_TEXT PROVIDED_
- Opening Delimiter -
Hugging Face + ONNX Runtime



ONNX Runtime can be used to accelerate well over 130,000 of the models available on Hugging Face.



Recent blog with Hugging Face →

Export Hugging Face Models to ONNX

Hugging Face provides many options for exporting models to ONNX, including an ONNX Export Space for PyTorch models from the Hugging Face Model Hub.

Export PyTorch models to ONNX → Other ONNX export options →

Supported Models

The top 30 most popular model architectures on Hugging Face are all supported by ONNX Runtime, and over 80 Hugging Face model architectures in total boast ORT support. This list includes BERT, GPT2, T5, Stable Diffusion, Whisper, and many more.

ONNX models can be found directly from the Hugging Face Model Hub in its ONNX model library.

Hugging Face also provides ONNX support for a variety of other models not listed in the ONNX model library. With Hugging Face Optimum, you can easily convert pretrained models to ONNX, and Transformers.js lets you run Hugging Face Transformers directly from your browser!
- Closing Delimiter -
_WHAT TO DO_
1. In the Hugging Face and ONNX Runtime text, swap "many options" for "several options" and write out the passage that begins at the words "Export Hugging Face" and stops after "Face Model Hub.".
2. Turn the paragraph in the Hugging Face and ONNX Runtime text that starts "The top 30 most popular" into a short list that keeps its main facts.

_PROVIDED MATERIAL_
- Opening Delimiter -
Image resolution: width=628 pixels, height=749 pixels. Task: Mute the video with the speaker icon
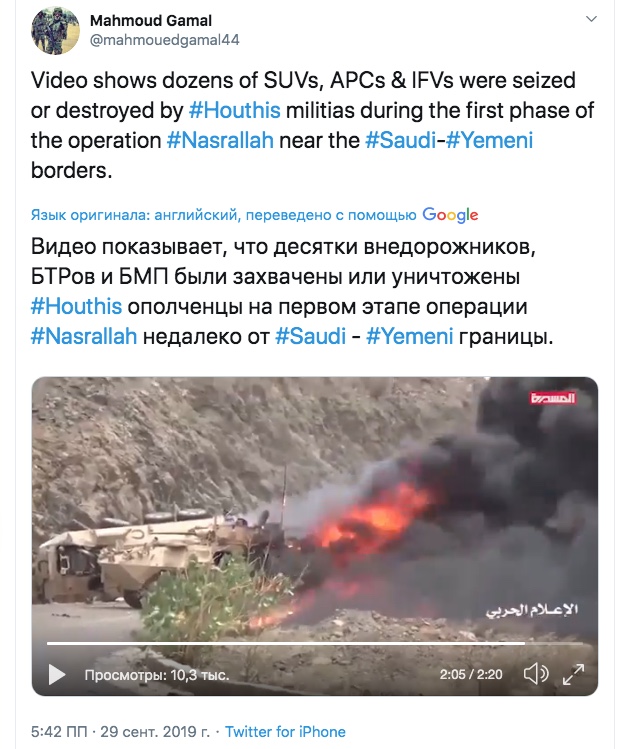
- Closing Delimiter -
_SOLUTIONS PER TASK_
1.
Export Hugging Face Models to ONNX

Hugging Face provides several options for exporting models to ONNX, including an ONNX Export Space for PyTorch models from the Hugging Face Model Hub.

2.
- ONNX Runtime supports all of the top 30 most popular model architectures on Hugging Face.
- In total, over 80 Hugging Face model architectures have ORT support.
- Supported models include BERT, GPT2, T5, Stable Diffusion, Whisper and many more.